Make your own taste games
Making tasting fun early on can help your child be in tune with their sense of taste and enjoy exploring different flavours. Here are a few games ideas to make tasting lots of fun.
Making tasting fun early on can help your child be in tune with their sense of taste and enjoy exploring different flavours. Here are a few games ideas to make tasting lots of fun.
Guess the taste
This is simple but fun. Cut up different small samples of food and see if your child can guess what they are – try sorting them into sweet, sour, salty. Remember they are only young, so not too heavy on the spices. You could make different flavoured jellies and place samples into cupcake cases, making sure you have two of each flavour. See if your child can taste them and sort them into pairs.
Taste and read
Combine tasting with a book themed around food. You could make a caterpillar made from the items he eats in ‘The Very Hungry Caterpillar’ story. Or ask them to find the taste you are reading about on each page. Another early years book to try is ‘Chocolate Moose for Greedy Goose’ – set out a sensory table and see if they can find and taste cooked and cooled macaroni, carrot and chocolate mouse at the right parts of the story!
Can you make a…
Use food as shapes to make edible picture blocks.

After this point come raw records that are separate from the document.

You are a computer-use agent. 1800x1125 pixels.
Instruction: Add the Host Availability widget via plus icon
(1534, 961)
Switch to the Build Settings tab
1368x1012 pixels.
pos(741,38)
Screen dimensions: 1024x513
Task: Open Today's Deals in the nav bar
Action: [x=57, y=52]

Suggest different pictures to try and make and race each other. The winner gets to eat the picture. You could use thin carrot slices, banana slices or blueberries for circles, bread sticks, cucumber sticks, peas or cheese triangles.
Edible counting and sorting games
Having a selection of different shaped foods can be a fun way of starting to think about sorting objects and thinking about similarities and differences. You could sort them by taste, touch or smell. You can count the items and when they are older count backwards as you eat them. I have 8 satsuma segments… if I eat one I have 7!